BAI research has found that Millennials consider large ATM networks more important than convenient branch networks. At first, this may seem like good news for brick-and-mortar legacy banks and credit unions. But online-only bank accounts piggyback on existing networks, so that generally negates any competitive differences.
The bottom line, Riddle cautions, is that digitally-savvy providers will continue to gain an advantage if more traditional institutions don’t improve their online capabilities.
That helps explain why a growing number of mainstream retail banks have started online-only subsidiaries. These include the Millennial-oriented Finn from JPMorgan Chase, and Capital One 360.
“This strikes me as a Netflix-Blockbuster choice,” says Dahlgren. “Do you want someone else to eat your lunch?

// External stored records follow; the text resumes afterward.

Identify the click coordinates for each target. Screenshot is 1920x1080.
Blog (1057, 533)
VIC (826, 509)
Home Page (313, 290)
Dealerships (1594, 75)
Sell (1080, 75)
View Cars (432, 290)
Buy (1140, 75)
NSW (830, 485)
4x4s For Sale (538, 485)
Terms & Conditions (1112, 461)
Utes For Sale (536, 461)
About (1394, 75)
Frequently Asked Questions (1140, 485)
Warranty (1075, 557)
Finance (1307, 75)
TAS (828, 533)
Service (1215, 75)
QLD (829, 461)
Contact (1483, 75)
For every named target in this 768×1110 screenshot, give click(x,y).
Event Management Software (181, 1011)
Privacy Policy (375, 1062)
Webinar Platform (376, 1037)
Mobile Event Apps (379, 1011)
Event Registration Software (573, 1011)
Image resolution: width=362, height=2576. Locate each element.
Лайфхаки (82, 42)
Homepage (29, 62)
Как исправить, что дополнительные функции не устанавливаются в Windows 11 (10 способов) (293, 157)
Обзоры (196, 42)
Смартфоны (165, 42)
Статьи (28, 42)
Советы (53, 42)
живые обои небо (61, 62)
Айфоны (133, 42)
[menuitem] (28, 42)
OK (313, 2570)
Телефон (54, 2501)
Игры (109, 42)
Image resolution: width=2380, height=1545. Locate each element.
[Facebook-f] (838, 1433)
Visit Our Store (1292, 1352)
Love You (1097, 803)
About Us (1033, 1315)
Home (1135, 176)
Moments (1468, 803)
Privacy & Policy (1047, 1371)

Or would you rather be the one to eat your lunch?”
Hitting The Millennial Moving Target
“Millennials never met a channel they didn’t like.”
Millennials have a lower preference for banking providers with branches than other generations in BAI’s research. Roughly half (49%) of Millennials say they want branches, compared with 58% of Gen Xers and 69% of Boomers.
Reality Check: Millennials may say they need branches less than other generations, but they actually use branches more. In any month, Millennials use branches an average of 5.1 times versus 3.3 for Gen Xers and 2.5 for Boomers.
“Millennials never met a channel they didn’t like,” said Riddle.
More than one quarter (28%) of Millennials would prefer to do business with an online-only bank, citing two reasons: because (1) they feel they don’t need branches, and (2) for better rates. However, BAI’s research also found that of all the generations analyzed, Millennials have the most interactions with their primary banks. They interact with their banks 107 times a month on average, versus 68 times for Gen Xers, and 55 times for Boomers.
Pessimism about bank and credit union offerings getting better appears to be growing among Millennials. That could spell trouble, because just over half of Millennials — much more than other generations — would switch to another provider for a better mobile app and other superior digital capabilities, Dahlgren noted.
At the same time, nine out of ten Millennials say they are happy with their current banking app.
“They’re happy,” cautions Riddle, “until they’re not happy.”